Wie es zu diesem Grossanlass kam
Vor knapp zwei Jahren hatte Bischof Joseph Maria Bonnemain die Idee, anlässlich des Heiligen Jahres 2025 ein eigenes Bistumsjahr auszurufen. «Es geht darum, eine Dynamik im Bistum zu entfachen, die wie Sauerteig und Katalysator mitten in der Gesellschaft wirken sollte», regte er an.
Startschuss in Chur
Am 15. Juni letzten Jahres, war es soweit: Der Startschuss für die Glaubensfeste in den drei Bistumsregionen fiel in der Altstadt von Chur, auf dem Arcas Platz. In den einfachen Begriffen «Hören, Handeln und Hoffen» – so das Motto des Bistumsjahren - sollen Synodalität (Hören), Diakonie (Handeln) und Evangelisierung (Hoffen) ihren konkreten Ausdruck finden.

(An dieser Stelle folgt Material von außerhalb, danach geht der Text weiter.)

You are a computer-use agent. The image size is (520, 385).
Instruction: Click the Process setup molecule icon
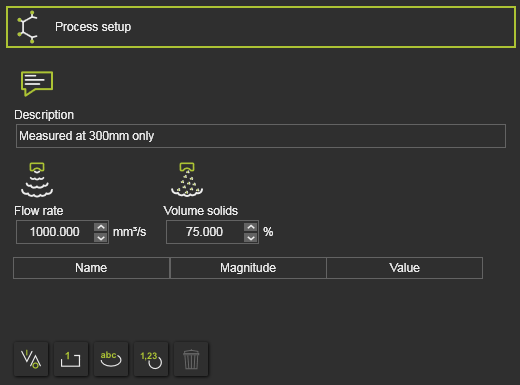tap(28, 27)
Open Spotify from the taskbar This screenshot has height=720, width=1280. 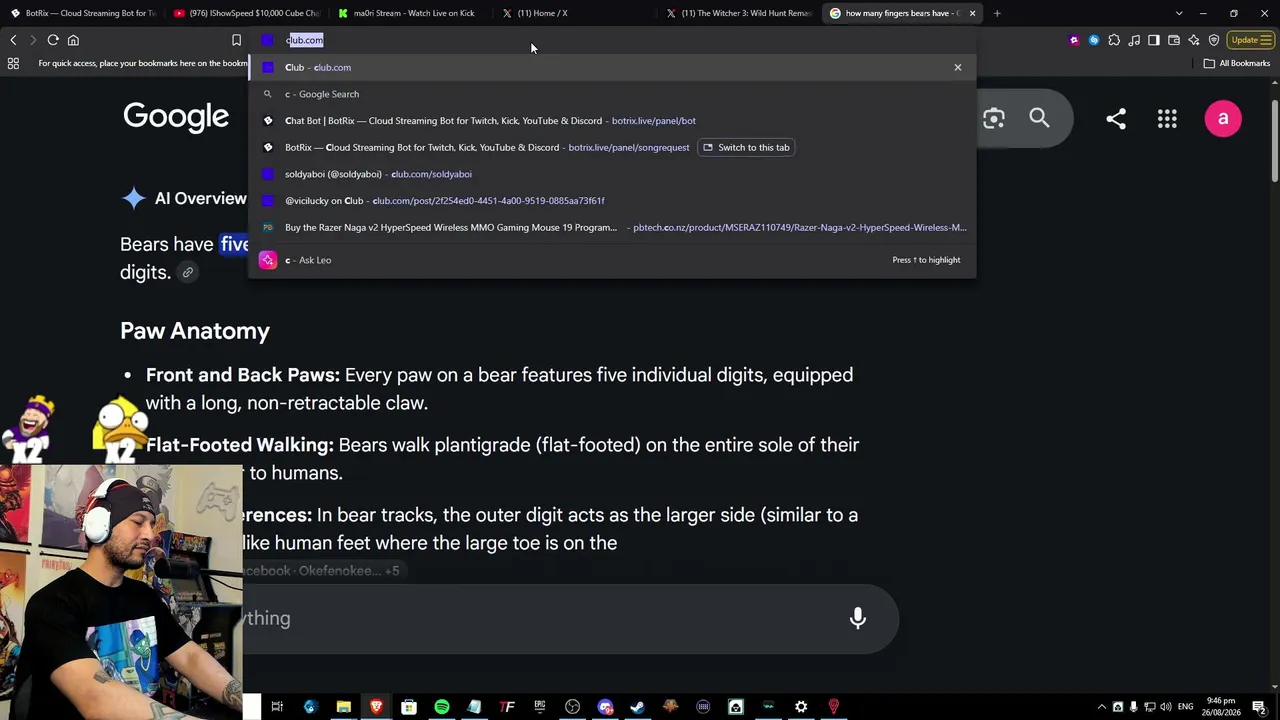441,707
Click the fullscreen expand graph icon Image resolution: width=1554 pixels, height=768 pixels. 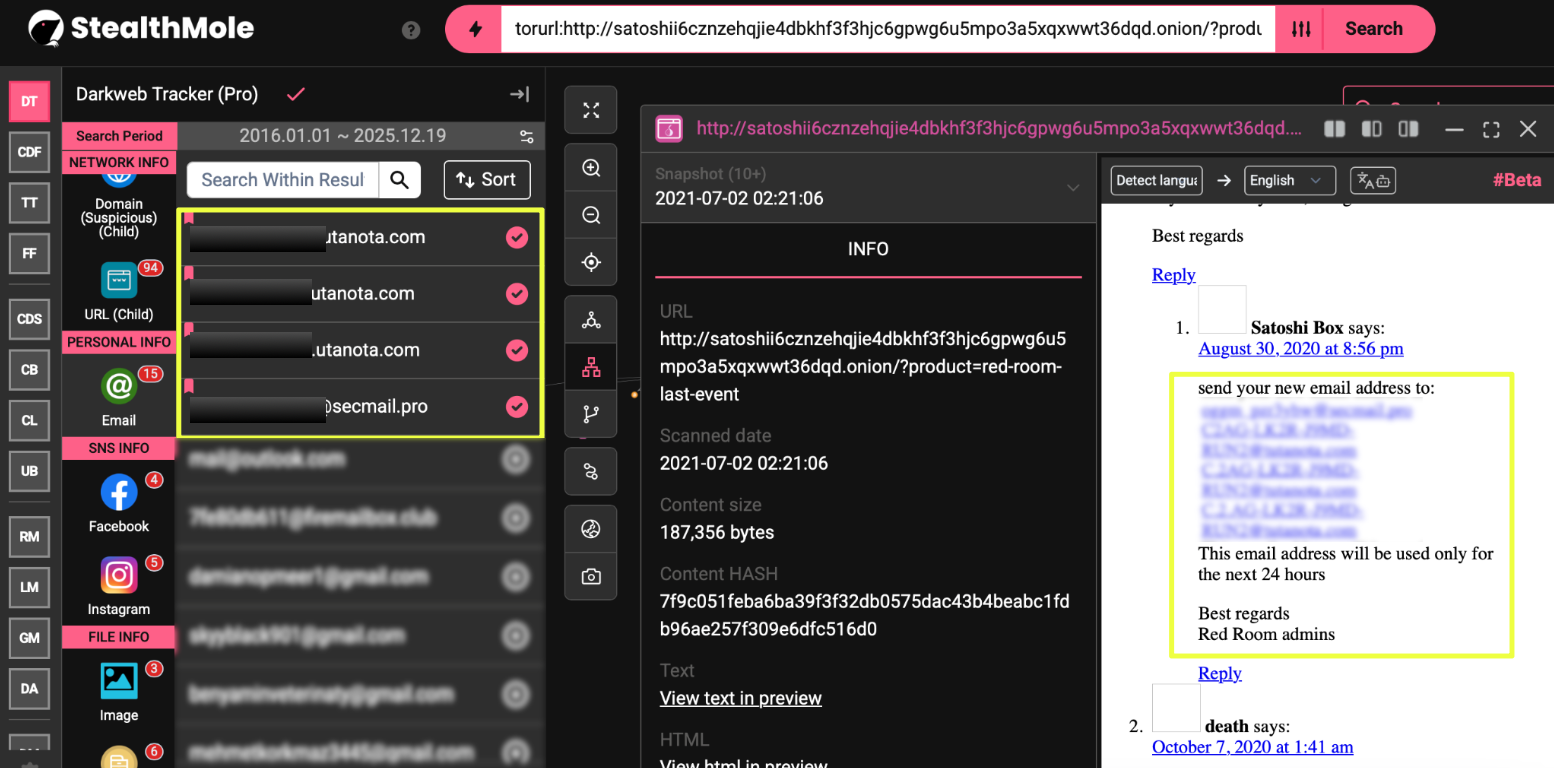pyautogui.click(x=591, y=110)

Zweiter Bistumstag in Ingenbohl
Ende September 2025 folgte der Begegnungstag in der Urschweiz auf dem Klosterhügel Ingenbohl in Brunnen, der mit einem Sternenmarsch begann und mit einem Wortgottesdienst endete. Das Generalvikariat der Urschweiz verteilte statt der grünen Brillen in Chur ihre eigenen Bandanas, die Dreieckstücher mit dem Logo des Bistumsjahres «hören.handeln.hoffen». So hat jeder Tag der Bistumsregionen sein eigenes Gesicht.

Abschluss in Zürich
Nun darf man gespannt sein auf Zürich: Den Abschluss des Bistumsjahres bildet die dritte Bistumsregion im Bistum Chur, Zürich-Glarus, am 31. Mai. Nicht irgendwo, sondern bewusst mitten unter den Menschen: am Hauptbahnhof Zürich, dem Nadelöhr der Grossstadt und dem grössten Bahnhof der Schweiz.

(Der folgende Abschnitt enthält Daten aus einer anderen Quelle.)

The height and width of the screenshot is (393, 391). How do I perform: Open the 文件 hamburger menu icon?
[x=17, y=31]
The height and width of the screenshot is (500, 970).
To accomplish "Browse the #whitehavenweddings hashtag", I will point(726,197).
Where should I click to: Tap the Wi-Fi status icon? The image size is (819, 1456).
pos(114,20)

Der Bischof wird zusammen mit Luis Varandas, Generalvikar der Bistumsregion Zürich-Glarus, den Dienststellen, den Missionen und den engagierten Pfarreien Gastgeber sein; auch der Synodalrat Zürich ist engagiert. So wird das Fest ein wahres duales Zusammenspiel und ist für alle offen.